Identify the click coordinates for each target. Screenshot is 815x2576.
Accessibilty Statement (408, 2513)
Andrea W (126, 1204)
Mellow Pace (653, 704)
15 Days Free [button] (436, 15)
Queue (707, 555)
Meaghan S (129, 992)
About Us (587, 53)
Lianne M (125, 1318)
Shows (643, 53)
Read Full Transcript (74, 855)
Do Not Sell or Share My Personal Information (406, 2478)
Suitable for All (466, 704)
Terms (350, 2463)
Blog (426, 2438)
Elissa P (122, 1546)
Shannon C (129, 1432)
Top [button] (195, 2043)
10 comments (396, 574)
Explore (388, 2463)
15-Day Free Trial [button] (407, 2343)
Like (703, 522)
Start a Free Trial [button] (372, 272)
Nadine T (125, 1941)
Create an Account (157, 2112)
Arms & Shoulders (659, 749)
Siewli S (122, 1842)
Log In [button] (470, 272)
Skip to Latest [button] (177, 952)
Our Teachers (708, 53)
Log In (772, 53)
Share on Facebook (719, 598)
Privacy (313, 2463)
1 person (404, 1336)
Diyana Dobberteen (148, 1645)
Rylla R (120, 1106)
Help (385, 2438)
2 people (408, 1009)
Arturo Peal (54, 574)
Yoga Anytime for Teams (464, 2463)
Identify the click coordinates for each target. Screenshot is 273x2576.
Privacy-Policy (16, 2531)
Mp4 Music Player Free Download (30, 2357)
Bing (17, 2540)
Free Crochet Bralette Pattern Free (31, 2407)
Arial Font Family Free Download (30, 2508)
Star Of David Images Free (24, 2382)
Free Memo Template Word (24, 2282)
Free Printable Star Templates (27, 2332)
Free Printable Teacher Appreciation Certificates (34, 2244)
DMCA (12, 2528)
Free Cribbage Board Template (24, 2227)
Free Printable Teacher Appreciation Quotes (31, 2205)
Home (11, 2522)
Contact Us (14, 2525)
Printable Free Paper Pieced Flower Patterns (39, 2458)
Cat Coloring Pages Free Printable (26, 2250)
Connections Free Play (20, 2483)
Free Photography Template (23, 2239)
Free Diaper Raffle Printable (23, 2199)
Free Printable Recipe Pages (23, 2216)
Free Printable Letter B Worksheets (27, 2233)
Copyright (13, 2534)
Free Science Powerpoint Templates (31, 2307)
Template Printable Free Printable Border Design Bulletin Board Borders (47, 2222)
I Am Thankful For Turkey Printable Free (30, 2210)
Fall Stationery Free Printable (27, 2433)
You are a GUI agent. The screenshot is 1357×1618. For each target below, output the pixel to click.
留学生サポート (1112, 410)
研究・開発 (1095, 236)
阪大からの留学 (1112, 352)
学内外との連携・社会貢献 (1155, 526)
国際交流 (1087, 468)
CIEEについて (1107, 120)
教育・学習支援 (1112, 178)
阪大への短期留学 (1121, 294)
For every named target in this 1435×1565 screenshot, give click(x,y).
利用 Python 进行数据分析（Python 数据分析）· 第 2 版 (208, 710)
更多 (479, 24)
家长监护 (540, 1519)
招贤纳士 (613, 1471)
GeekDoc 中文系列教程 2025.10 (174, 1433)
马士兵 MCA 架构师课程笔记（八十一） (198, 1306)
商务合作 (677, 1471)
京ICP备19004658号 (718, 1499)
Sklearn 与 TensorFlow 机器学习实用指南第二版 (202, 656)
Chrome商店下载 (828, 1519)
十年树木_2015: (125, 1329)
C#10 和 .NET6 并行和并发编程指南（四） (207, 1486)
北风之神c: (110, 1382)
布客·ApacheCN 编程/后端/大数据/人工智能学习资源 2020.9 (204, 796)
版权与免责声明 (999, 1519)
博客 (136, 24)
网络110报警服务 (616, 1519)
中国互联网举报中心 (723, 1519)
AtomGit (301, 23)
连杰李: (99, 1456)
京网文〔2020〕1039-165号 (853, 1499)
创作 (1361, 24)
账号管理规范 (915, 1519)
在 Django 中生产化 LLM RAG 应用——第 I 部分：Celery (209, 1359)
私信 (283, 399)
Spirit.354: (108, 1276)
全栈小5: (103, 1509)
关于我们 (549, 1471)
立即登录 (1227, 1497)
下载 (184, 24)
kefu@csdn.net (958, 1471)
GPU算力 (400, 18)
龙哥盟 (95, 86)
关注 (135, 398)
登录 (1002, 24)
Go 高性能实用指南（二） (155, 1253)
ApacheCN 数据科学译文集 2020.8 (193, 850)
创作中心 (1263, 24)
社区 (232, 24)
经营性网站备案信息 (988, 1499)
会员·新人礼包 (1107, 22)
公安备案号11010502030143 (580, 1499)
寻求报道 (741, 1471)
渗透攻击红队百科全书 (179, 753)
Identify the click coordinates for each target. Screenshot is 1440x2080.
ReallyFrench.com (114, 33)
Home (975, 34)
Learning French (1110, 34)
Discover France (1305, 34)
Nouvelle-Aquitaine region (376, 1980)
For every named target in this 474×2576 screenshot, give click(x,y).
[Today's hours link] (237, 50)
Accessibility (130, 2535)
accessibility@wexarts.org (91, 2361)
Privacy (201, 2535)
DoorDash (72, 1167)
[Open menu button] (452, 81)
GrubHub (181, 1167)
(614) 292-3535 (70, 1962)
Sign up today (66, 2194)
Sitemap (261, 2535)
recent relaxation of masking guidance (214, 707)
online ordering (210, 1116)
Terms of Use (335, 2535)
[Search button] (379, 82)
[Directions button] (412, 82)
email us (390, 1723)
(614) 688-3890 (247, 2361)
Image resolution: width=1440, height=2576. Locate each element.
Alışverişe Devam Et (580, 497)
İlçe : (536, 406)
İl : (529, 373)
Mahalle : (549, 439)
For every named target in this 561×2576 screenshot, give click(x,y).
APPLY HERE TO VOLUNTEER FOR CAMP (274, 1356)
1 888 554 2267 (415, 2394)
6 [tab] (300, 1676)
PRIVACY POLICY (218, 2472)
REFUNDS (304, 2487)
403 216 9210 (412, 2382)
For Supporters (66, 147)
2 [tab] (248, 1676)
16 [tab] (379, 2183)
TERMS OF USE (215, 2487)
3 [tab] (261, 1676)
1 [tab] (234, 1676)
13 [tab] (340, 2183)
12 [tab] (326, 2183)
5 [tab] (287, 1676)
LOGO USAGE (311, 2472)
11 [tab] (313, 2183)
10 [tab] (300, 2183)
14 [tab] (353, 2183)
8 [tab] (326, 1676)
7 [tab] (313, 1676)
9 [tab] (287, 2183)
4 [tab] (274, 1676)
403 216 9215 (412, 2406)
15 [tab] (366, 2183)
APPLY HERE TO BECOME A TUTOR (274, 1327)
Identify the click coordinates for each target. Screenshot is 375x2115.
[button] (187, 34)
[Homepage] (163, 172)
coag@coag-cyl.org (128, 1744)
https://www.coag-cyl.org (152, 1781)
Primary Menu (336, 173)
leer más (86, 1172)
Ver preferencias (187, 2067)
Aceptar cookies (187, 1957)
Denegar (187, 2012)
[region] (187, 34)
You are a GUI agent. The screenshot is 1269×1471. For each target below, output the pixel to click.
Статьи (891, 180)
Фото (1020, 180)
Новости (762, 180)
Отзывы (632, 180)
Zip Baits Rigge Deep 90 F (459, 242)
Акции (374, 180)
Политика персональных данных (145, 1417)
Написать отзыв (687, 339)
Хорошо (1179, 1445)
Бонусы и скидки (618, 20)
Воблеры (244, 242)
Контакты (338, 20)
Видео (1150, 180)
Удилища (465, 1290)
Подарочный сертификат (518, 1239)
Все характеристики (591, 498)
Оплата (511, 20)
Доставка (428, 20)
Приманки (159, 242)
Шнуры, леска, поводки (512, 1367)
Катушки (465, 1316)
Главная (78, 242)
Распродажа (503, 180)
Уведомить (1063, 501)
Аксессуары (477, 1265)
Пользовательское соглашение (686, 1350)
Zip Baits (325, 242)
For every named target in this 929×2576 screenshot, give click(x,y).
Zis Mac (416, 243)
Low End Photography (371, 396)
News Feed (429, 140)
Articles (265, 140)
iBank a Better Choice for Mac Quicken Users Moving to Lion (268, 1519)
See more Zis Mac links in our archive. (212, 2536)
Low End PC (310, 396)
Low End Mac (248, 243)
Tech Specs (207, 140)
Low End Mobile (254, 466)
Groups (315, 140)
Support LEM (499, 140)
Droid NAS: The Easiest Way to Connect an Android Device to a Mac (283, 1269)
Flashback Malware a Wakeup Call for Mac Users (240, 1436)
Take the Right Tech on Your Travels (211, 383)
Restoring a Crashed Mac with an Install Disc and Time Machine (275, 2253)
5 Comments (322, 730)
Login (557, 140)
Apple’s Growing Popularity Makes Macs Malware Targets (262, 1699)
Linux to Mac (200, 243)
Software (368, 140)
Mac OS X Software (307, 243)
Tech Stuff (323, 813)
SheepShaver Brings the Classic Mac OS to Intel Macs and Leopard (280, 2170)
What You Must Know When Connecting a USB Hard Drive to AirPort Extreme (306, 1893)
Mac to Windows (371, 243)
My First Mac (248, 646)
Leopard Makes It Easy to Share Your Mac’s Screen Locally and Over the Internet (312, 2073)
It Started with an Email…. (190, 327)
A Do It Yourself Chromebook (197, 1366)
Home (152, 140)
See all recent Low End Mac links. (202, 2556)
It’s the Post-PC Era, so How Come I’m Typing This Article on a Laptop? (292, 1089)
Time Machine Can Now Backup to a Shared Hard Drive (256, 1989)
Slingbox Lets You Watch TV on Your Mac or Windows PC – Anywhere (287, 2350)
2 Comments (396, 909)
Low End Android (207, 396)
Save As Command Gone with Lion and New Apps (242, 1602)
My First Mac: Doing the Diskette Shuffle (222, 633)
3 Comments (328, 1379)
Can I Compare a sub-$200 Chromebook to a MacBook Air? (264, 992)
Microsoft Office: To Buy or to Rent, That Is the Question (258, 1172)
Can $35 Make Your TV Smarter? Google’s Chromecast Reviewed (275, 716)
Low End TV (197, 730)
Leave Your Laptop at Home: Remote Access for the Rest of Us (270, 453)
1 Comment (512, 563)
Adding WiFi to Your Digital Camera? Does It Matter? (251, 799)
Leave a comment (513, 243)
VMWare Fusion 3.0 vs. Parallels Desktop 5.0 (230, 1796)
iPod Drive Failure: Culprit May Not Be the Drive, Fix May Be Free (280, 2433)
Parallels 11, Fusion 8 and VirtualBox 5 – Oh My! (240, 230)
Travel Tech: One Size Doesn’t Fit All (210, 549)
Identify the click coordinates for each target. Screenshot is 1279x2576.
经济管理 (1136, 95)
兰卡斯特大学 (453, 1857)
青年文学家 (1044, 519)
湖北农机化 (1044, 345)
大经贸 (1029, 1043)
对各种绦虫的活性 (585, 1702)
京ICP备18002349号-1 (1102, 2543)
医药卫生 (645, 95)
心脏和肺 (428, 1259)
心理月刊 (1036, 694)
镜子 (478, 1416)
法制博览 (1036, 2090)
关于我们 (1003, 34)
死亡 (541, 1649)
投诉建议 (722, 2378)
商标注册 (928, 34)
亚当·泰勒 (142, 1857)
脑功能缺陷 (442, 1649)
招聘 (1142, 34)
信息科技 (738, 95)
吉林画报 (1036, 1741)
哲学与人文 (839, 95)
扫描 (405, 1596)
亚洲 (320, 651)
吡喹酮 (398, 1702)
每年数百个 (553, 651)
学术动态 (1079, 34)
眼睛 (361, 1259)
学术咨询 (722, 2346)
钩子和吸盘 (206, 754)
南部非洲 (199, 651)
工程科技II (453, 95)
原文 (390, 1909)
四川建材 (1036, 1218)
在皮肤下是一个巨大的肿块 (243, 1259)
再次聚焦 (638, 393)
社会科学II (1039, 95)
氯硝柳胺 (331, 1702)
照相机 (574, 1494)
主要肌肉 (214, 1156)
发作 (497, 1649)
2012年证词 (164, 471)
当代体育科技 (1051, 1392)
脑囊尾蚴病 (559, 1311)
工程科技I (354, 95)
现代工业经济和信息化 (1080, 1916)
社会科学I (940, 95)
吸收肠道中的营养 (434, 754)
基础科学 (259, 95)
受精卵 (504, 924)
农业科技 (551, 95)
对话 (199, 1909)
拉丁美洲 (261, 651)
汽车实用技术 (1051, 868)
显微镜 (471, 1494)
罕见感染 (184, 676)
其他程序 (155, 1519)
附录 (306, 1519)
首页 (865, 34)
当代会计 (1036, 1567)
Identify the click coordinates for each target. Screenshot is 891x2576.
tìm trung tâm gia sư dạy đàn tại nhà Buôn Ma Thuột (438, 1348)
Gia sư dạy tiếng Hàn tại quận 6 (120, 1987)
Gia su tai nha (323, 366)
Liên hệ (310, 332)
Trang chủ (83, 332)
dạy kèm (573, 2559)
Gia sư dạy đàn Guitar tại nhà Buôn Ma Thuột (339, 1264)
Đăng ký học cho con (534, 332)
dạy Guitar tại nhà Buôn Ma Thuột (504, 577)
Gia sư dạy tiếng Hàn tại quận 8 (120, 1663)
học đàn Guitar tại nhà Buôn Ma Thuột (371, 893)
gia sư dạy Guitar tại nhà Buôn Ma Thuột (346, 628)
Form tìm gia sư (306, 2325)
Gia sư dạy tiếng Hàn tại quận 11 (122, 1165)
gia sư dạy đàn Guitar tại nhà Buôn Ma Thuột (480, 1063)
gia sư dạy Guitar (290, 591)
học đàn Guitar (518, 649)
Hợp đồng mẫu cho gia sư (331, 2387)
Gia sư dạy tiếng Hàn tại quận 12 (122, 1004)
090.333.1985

|---|

> **Werkinstructies**
Citeer woordelijk de regels die beginnen bij de regel met "Hợp đồng mẫu cho gia sư (331, 2387)" en eindigen bij de laatste regel hierboven, beide inbegrepen.

> **Oplossing**
Hợp đồng mẫu cho gia sư (331, 2387)
Gia sư dạy tiếng Hàn tại quận 12 (122, 1004)
090.333.1985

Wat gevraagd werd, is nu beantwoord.